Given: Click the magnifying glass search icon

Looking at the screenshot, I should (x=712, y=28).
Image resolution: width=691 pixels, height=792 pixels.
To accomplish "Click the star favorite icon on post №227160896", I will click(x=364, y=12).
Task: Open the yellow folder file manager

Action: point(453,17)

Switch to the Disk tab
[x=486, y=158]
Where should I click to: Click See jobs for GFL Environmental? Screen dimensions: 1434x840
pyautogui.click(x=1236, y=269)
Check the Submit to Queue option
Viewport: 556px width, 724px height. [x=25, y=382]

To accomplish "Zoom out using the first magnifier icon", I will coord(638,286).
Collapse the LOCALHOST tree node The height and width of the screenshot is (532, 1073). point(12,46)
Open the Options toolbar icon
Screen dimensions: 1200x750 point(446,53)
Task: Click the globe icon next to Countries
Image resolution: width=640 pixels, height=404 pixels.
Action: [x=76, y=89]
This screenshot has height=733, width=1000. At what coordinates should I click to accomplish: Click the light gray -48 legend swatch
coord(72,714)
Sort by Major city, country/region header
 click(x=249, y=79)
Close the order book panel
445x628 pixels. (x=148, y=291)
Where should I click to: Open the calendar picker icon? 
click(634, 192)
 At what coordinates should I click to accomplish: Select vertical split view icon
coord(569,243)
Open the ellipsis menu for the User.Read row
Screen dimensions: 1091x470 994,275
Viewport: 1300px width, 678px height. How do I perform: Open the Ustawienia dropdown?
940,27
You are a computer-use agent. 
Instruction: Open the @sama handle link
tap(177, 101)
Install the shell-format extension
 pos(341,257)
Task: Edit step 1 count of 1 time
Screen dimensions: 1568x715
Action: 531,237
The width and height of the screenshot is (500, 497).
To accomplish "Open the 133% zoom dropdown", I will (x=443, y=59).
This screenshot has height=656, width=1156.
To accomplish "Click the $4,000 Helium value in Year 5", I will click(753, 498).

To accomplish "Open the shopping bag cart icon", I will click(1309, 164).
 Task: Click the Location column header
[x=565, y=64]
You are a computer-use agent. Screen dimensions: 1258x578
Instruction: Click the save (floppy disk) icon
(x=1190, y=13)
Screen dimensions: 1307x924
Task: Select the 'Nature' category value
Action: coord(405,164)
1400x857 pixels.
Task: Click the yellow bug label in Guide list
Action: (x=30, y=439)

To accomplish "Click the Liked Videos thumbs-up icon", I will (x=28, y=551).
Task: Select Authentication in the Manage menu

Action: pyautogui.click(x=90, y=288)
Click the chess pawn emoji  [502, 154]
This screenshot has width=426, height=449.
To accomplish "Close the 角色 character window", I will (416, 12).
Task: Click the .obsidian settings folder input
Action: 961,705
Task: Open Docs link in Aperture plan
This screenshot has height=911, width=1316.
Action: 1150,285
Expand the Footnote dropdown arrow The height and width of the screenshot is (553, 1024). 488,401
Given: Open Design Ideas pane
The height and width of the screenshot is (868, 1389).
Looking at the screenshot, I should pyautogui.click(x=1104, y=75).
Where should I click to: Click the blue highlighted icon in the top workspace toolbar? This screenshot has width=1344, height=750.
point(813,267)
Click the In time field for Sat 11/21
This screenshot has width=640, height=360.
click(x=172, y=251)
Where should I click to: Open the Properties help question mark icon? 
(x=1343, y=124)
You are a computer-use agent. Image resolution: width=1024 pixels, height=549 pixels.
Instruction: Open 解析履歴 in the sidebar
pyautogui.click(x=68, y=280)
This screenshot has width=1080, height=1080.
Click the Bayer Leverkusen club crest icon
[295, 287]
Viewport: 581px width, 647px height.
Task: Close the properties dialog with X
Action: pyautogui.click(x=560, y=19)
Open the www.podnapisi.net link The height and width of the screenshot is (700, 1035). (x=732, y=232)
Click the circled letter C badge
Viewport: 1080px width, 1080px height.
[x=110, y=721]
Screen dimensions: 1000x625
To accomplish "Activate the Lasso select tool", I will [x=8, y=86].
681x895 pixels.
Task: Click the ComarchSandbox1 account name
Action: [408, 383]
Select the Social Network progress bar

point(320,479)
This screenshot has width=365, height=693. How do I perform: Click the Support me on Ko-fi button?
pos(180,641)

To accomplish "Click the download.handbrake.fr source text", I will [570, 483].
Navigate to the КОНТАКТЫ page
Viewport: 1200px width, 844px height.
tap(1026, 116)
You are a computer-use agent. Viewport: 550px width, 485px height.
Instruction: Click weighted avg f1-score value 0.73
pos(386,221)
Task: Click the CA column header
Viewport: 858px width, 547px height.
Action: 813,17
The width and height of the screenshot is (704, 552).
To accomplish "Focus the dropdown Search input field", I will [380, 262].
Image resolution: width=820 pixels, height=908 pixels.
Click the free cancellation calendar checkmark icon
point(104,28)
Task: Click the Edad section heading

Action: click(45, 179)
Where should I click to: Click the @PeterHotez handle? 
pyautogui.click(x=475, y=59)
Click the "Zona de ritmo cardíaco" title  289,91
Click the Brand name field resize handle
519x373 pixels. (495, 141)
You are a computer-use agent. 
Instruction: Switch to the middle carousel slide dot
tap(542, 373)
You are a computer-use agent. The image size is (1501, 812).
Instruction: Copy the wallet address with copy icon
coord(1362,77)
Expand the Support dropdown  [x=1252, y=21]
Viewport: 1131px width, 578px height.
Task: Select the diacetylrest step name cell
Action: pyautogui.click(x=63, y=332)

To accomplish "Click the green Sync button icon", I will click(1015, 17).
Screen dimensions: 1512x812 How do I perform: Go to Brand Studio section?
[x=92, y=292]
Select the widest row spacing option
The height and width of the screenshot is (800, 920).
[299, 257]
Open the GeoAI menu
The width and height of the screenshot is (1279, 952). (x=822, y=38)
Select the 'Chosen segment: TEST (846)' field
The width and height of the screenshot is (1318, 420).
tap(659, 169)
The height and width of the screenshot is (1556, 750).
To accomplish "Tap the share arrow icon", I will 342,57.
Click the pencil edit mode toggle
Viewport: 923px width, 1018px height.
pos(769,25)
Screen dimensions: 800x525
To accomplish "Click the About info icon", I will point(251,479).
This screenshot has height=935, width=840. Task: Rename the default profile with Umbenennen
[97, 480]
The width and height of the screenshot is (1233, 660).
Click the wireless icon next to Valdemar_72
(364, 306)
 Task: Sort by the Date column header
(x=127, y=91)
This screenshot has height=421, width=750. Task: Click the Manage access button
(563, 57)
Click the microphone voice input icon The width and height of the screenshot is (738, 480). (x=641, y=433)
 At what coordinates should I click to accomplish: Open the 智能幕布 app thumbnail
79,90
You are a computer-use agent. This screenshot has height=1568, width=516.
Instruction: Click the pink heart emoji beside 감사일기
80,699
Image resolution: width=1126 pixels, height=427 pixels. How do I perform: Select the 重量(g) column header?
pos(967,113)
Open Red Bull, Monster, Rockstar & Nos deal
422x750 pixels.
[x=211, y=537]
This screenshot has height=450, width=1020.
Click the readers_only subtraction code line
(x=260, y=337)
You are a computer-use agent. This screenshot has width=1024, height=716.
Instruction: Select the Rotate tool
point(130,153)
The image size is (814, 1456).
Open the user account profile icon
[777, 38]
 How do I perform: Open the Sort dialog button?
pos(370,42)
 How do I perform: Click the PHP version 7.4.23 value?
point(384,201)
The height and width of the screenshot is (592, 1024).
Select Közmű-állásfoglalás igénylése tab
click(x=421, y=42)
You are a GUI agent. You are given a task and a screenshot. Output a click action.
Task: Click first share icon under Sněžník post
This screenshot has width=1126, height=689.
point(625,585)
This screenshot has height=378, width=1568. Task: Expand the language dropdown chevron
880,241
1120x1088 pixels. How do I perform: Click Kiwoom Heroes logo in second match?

What to do.
Within the material above, find every line containing the word "arrow" and copy it.

Output for this task.
Expand the Footnote dropdown arrow The height and width of the screenshot is (553, 1024). 488,401
To accomplish "Tap the share arrow icon", I will 342,57.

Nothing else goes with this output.